A escuridão absorveu a agonia e fiquei sem forças, mas com alivio e gratidão por a memoria ter chegado ao fim . A escuridão tudo levou e eu fiquei livre. Levantei-me da cama e fui para a varanda. Estava aquele vento leve nocturno,e o céu limpo e a lua gigante de uma noite de verão, inspirei uma lufada de ar fresco para readquirir firmeza,conforme era habitual.
Foi então que a cor retrocedeu bruscamente, a memoria ressurgiu e voltou a engolir-me.
"Não!" exclamei em pânico,temendo a dor que aperta o meu coração, bem como o próprio medo.
Todavia, esta não era a mesma memoria. Era uma memoria no interior de uma outra- uma memoria final, como um ultimo fôlego-, de certa forma ainda mais forte que a primeira.
A escuridão da noite tudo levou, menos isto: um rosto.
Este rosto, tê-lo-ia reconhecido entre milhões.
E a memoria do ultimo fôlego antes de sair daquele carro, voltou. A memoria do olhar dele, do sorriso dele, da porta branca a fechar-se , do carro a dar meia volta e ir-se embora, a memoria do silencio que senti e ouvi, na rua onde eu moro, estava naquele momento a presenciar o fim daquilo tudo. Ainda me sentei no passeio e acendi um cigarro, na esperança de conseguir saborear aquele fim, mas não consegui. Era o fim, não podia saboreá-lo e muito menos ignora-lo.
Cada vez que esta memoria me invade a mente, todas as outras memorias que tenho dele aparecem, todos aqueles momentos. Todas aquelas mentiras, minhas.. e dele.

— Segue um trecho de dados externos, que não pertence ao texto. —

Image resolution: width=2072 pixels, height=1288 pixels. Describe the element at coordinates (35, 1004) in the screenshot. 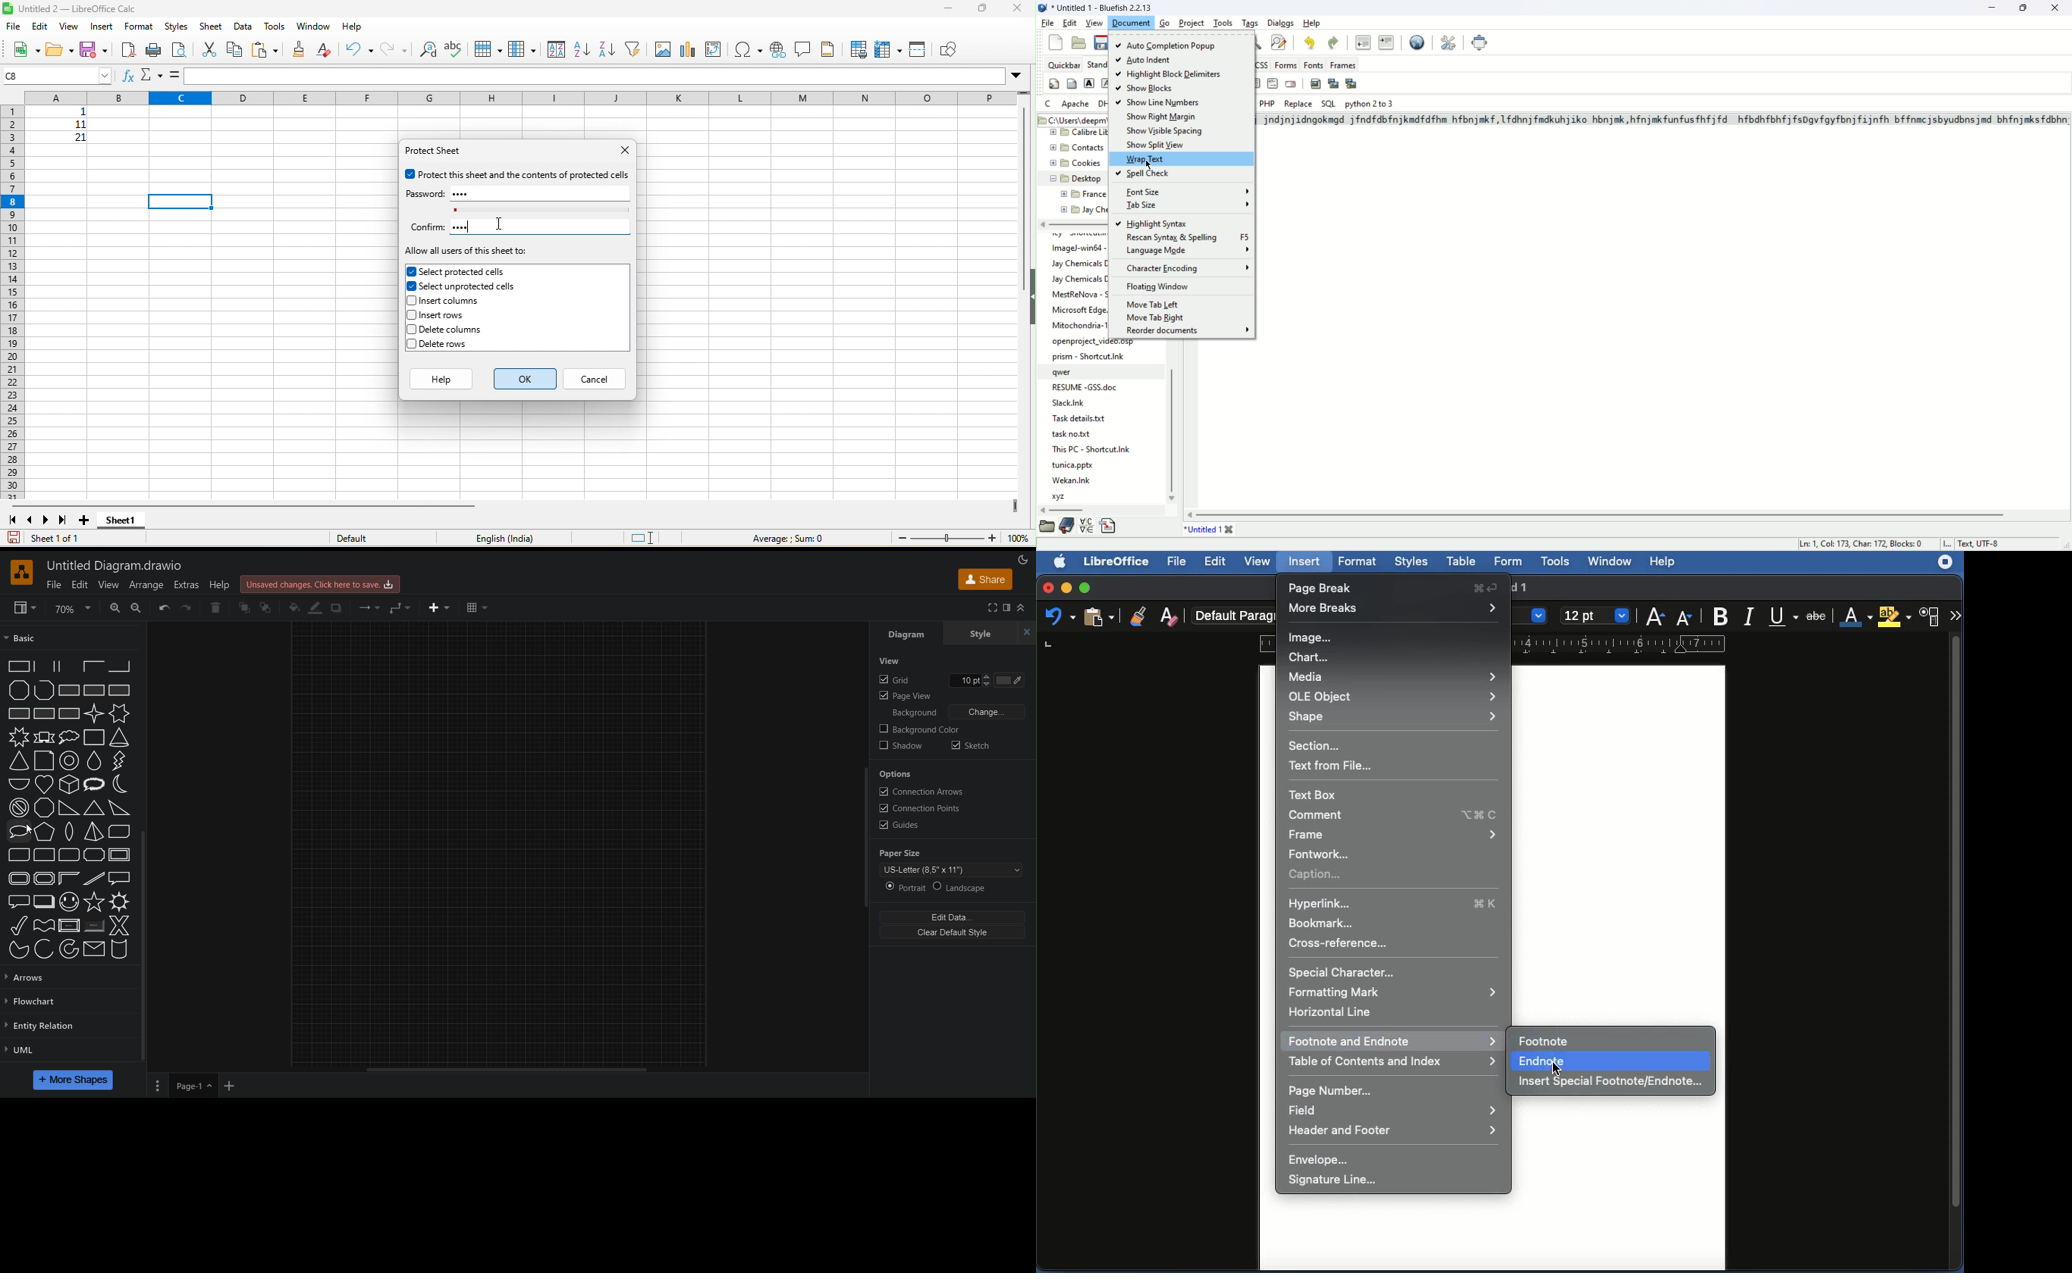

Se não tivéssemos omitido os pequenos detalhes na altura, talvez agora eu estivesse a escrever outras palavras. Se tivéssemos partilhado os pequenos detalhes, havia agora uma grande diferença.
Mas não, há um ano atrás, se soubesse o que sei hoje, tinha feito as coisas de uma maneira completamente diferente.. Também me tinha deixado levar, como ele Tao bem tentou.
Mas nada disto foi possível com as ideias pré-concebidas que tínhamos um do outro.
Com esta historia- que segundo alguns, ainda não acabou- aprendi, que não devemos omitir os sentimentos, que não podemos tentar esconde-los.. muito pelo contrario, temos de gritar ao mundo o que sentimos quando sentimos. Esquecer o medo que temos de dizer ' gosto de ti', 'adoro-te', 'amo-te, por tudo e por nada' ou então ' odeio-te' , 'és insuportável' , 'és impossível', 'já não te posso ouvir, então cala-te'.
Temos de arriscar, temos de parar de pensar nas
consequencias se dissermos ou não o que sentimos, tem de ser um acto natural.. dizê-lo, e pronto.
Acordar a meio da noite, e sentir arrependimento daquilo que não fizemos, é um sentimento tétrico. Não o desejo a ninguém. O sentimento é tão tenebroso que quebra qualquer pensamento racional que tenta infiltra-se dentro da loucura da minha mente.
Já nem sei qual é o meu objectivo nesta historia, todos os dias mudo de ideias tal é a minha instabilidade.
Mas tenho a certeza de uma coisa:
"Olhos que não vêem, coração que não sente", É mentira.